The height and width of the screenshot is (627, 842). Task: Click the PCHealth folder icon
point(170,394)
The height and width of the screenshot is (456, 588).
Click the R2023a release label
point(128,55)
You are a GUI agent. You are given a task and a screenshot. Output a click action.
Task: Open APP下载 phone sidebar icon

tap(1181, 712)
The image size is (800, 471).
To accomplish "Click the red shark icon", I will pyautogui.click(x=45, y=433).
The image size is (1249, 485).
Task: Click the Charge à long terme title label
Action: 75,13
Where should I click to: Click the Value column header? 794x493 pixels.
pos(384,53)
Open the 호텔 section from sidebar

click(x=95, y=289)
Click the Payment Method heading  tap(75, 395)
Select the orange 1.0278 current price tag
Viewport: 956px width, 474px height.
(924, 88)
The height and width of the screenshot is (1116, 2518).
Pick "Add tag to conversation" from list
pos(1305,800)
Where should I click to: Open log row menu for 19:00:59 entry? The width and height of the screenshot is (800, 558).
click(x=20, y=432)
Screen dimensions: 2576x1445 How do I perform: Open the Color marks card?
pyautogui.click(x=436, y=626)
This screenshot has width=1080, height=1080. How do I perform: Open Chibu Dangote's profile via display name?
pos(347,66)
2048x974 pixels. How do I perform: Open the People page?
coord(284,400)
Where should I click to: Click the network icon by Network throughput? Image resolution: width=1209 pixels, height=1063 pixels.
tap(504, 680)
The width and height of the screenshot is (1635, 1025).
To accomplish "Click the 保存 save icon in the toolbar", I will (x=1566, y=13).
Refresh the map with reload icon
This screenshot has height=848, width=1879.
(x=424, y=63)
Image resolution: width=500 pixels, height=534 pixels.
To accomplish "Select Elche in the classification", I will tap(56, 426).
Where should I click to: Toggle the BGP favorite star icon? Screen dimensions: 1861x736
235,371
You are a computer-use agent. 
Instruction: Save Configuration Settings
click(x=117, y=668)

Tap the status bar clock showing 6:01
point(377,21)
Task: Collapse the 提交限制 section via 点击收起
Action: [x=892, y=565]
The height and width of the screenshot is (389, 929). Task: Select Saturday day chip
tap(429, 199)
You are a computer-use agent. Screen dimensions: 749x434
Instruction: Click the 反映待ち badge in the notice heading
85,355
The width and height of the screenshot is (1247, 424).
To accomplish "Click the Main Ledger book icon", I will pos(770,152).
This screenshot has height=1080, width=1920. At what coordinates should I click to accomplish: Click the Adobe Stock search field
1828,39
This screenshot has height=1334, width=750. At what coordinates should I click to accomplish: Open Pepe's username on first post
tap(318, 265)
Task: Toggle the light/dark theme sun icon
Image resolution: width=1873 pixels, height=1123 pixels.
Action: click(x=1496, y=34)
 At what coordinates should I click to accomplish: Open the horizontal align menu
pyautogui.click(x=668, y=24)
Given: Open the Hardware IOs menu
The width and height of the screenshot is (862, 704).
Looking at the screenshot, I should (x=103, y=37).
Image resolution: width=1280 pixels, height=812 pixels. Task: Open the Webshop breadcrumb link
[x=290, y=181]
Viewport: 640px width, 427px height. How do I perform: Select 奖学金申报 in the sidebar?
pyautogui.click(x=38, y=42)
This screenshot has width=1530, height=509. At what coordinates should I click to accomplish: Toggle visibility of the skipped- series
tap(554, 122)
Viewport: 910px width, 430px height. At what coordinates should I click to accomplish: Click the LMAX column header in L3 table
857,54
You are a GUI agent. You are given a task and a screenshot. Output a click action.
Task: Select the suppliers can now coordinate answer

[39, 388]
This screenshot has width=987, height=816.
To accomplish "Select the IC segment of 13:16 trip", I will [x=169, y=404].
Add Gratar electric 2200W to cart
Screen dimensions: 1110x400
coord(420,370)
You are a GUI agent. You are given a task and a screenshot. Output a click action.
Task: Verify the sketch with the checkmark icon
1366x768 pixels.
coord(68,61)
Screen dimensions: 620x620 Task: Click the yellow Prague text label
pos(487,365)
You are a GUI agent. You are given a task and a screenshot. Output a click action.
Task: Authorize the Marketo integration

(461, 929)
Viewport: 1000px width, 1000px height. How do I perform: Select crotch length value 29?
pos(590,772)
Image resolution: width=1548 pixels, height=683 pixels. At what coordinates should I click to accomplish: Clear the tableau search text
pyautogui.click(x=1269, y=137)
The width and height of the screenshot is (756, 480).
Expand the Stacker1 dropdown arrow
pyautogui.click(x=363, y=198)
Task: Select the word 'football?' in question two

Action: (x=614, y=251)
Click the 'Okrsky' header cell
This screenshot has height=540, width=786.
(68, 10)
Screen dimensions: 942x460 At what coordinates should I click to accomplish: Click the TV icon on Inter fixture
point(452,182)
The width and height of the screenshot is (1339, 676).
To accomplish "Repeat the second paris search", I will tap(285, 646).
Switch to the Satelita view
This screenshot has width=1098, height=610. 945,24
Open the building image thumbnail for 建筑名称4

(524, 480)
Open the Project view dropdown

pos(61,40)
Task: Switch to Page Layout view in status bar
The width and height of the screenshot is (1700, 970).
###
JOB:
Can you write out the data word for word, beginning at the line that contains "Switch to the Satelita view" and continuing through the end of the data?

FULL SOLUTION:
Switch to the Satelita view
This screenshot has width=1098, height=610. 945,24
Open the building image thumbnail for 建筑名称4

(524, 480)
Open the Project view dropdown

pos(61,40)
Task: Switch to Page Layout view in status bar
The width and height of the screenshot is (1700, 970).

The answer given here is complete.